Reading passage:
::::

RANDY COLLICA IS a modern-day treasure hunter. As a senior business analyst in Palo Alto-based Hewlett-Packard Co.’s customer data and knowledge services department, his job is to mine data in search of insight that can help marketers better understand various customer segments. He stumbled upon a veritable gold mine a few years ago as he riffled through notes taken by HP’s call-center representatives. “I just knew there had to be nuggets of valuable information in there, given the volume of data we had,” says Collica. “But I also knew that finding them would be impossible if we didn’t have a tool to automate the analysis.”

Although standard data-mining systems can detect patterns hidden within structured tables of information, such as the transactional data of an ERP system, they are essentially useless with unstructured data–and notes taken during a phone call are about as unstructured as data gets. So Collica turned to text mining, a type of data-mining technology that combs through text and gives it structure so it can be analyzed.

Collica’s hunch turned out to be right: text mining revealed, as one example, that customers in lower-value segments ask a lot more questions about business processes, such as HP’s contract-negotiation procedures, than do the company’s best customers. “That insight has been invaluable in helping marketers come up with solutions and campaigns targeted at different customer groups,” says Collica.

::::

Exercise data:
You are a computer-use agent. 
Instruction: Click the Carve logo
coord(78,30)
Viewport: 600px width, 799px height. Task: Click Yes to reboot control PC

::::

Work instruction A: Summarize the passage about text mining at HP in two sentences.
Work instruction B: Reproduce word for word the part of the passage about text mining at HP starting at "Although standard data-mining" and ending at "can be analyzed.".

Worked solution A: Randy Collica, a senior business analyst at Hewlett-Packard, believed that notes taken by HP's call-center representatives held valuable information, but he knew he would need a tool to automate the analysis. Standard data-mining systems are essentially useless with unstructured data like call notes, so he turned to text mining, which revealed, for example, that customers in lower-value segments ask many more questions about business processes than HP's best customers do.

Worked solution B:
Although standard data-mining systems can detect patterns hidden within structured tables of information, such as the transactional data of an ERP system, they are essentially useless with unstructured data–and notes taken during a phone call are about as unstructured as data gets. So Collica turned to text mining, a type of data-mining technology that combs through text and gives it structure so it can be analyzed.